If You Can’t Automate It Then Don’t Do It
I attended EMC World back in May. I wasn’t there to cover the channel. Instead, I was trying to figure out what — if anything — I should do in the IT industry.
The biggest trend at the event didn’t involve big data, hybrid cloud, mobile or social. Instead, the key takeaway involved IT automation across enterprises and small businesses.
Let’s start with the quote of the event from VMware CEO Pat Gelsinger: “It’s time to ruthlessly automate every layer of data center management.” I certainly won’t debate Gelsinger. He’s right. During EMC World, a range of IT companies introduced tools and technologies to speed that automation — allowing you to stand up infrastructure and applications far more rapidly. Among the notable moves: Keep an eye on Puppet Labs…
Big Ideas for Small Business
But do the automation conversations apply to small businesses? Absolutely yes. Puppet’s tools can be used to automate IT deployments both on-premises and in the cloud.
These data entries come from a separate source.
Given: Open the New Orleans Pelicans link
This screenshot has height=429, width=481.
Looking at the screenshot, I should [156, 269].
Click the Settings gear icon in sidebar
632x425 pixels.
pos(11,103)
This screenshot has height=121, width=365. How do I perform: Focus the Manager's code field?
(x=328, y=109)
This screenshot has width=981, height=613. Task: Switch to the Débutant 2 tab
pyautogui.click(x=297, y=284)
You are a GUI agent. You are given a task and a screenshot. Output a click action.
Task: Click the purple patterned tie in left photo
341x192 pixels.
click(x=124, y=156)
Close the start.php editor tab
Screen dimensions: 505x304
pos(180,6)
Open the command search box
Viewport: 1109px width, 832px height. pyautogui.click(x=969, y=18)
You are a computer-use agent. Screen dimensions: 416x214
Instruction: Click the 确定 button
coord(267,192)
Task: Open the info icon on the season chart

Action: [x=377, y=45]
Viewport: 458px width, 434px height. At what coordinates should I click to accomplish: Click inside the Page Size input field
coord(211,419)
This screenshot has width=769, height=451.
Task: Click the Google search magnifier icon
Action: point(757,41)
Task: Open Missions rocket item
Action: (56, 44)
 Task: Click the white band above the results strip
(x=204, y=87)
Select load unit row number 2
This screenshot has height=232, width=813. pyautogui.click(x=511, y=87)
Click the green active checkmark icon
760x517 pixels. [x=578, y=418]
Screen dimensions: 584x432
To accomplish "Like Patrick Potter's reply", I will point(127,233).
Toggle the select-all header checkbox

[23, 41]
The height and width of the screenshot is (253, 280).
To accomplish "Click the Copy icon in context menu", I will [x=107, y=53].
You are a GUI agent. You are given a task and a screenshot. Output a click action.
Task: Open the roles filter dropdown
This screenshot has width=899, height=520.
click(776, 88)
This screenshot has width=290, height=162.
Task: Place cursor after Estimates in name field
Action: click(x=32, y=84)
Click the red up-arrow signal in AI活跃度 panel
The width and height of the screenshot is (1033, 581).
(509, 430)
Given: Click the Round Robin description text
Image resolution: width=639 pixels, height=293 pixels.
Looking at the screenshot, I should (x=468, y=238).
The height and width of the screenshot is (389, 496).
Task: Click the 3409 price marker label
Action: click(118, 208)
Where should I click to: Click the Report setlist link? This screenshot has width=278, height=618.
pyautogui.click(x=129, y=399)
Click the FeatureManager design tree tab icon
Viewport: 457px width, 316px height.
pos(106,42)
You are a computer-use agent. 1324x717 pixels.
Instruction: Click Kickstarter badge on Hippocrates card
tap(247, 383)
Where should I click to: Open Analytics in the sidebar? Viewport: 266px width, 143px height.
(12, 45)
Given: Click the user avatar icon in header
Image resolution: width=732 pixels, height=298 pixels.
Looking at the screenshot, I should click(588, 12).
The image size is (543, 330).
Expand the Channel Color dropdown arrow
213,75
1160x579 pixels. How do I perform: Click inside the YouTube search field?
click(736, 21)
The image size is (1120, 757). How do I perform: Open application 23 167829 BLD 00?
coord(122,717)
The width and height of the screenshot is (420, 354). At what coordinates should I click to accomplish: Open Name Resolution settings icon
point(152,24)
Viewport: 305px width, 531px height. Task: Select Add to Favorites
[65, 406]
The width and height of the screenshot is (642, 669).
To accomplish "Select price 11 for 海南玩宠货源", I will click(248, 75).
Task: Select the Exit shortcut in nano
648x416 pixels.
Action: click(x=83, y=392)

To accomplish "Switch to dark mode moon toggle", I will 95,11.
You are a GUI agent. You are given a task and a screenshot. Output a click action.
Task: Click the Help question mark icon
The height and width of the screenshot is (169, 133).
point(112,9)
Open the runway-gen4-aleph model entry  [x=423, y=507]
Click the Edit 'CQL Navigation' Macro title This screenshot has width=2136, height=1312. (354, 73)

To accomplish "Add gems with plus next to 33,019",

Small businesses that don’t have their own data centers can use the tools too stand up cloud applications far more rapidly.
Not by coincidence, After Nines Inc. is obsessed with automation as well. As Amy Katz and I began to think about expanding After Nines Inc. in new directions, we keep asking ourselves the following question: “If we build something — anything — can it be automated?”
During earlier startup efforts, we sometimes got bogged down in manual labor. Newsletters, revenue-generating programs, multimedia efforts — just about everything involved lots of human touch points.
This time around, as we contemplate potential market opportunities that didn’t exist a few years ago, we’re counting on the machines — a range of cloud services — to do the work for us. That automation could potentially free After Nines Inc. up to work even more closely with our clientele.
It’s sort of ironic: We’re leaning on machines to free us up to be more human.